Screenshot grounding data
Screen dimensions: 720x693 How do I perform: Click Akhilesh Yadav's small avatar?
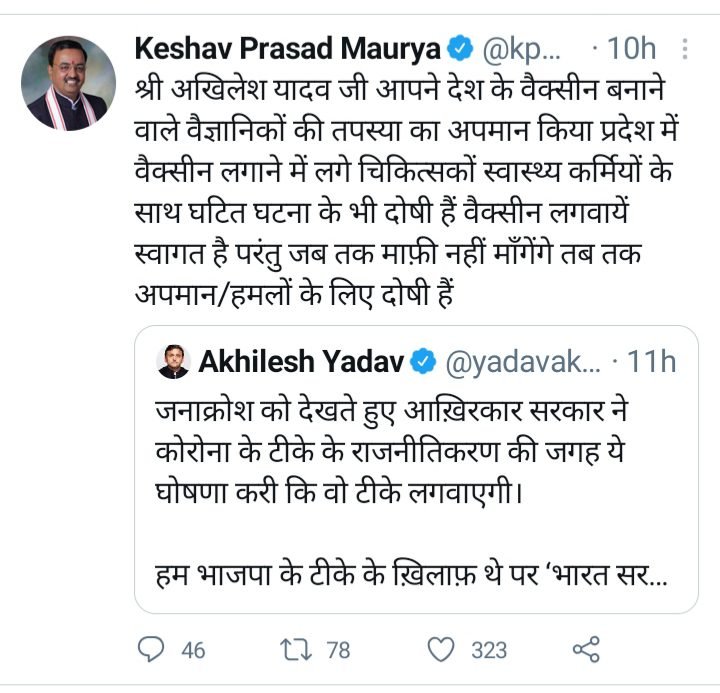click(174, 362)

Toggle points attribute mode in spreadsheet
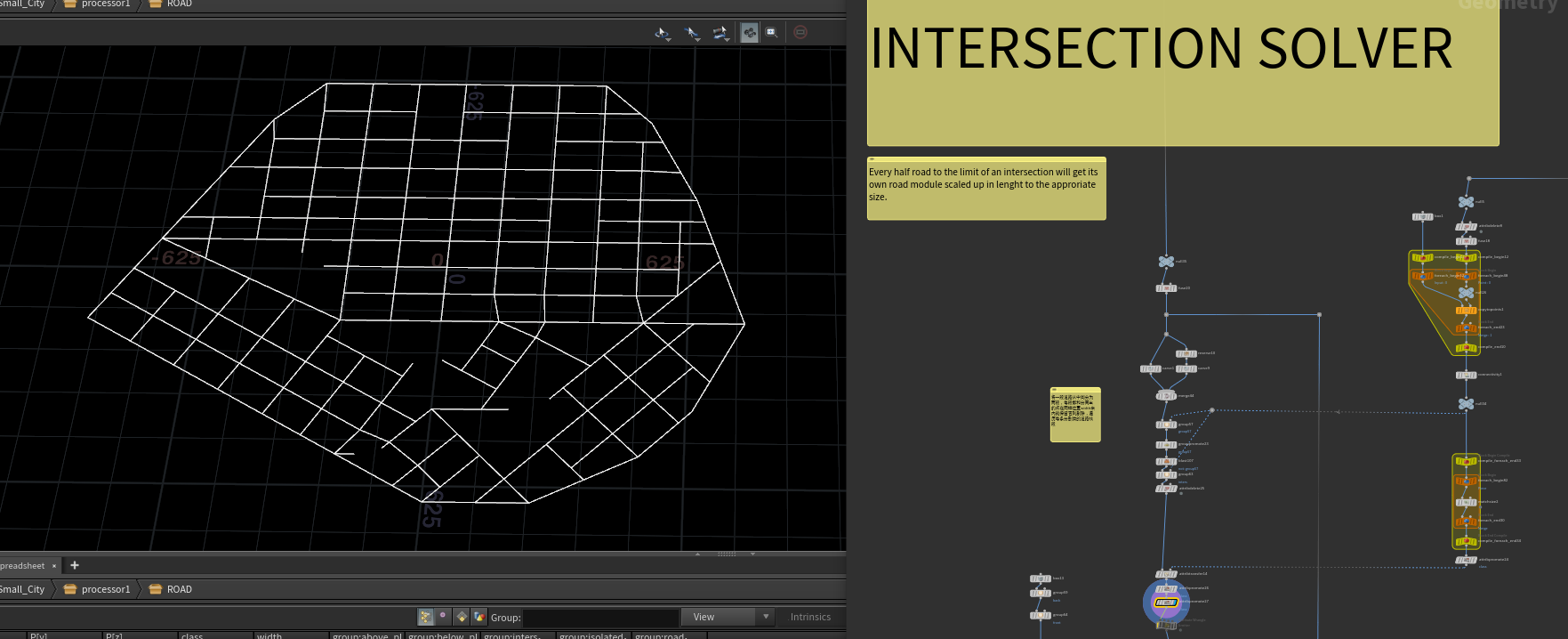coord(426,617)
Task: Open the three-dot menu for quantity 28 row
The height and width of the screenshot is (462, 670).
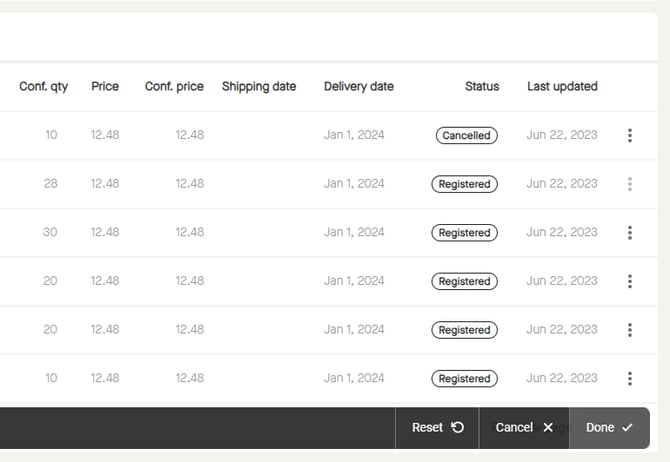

→ WORK ITEM
Would you reproduce the lines from the one with "Toggle points attribute mode in spreadsheet" through the final line of the data above, exactly and only those, without any pictures?

→ SOLUTION BELOW
Toggle points attribute mode in spreadsheet
coord(426,617)
Task: Open the three-dot menu for quantity 28 row
The height and width of the screenshot is (462, 670).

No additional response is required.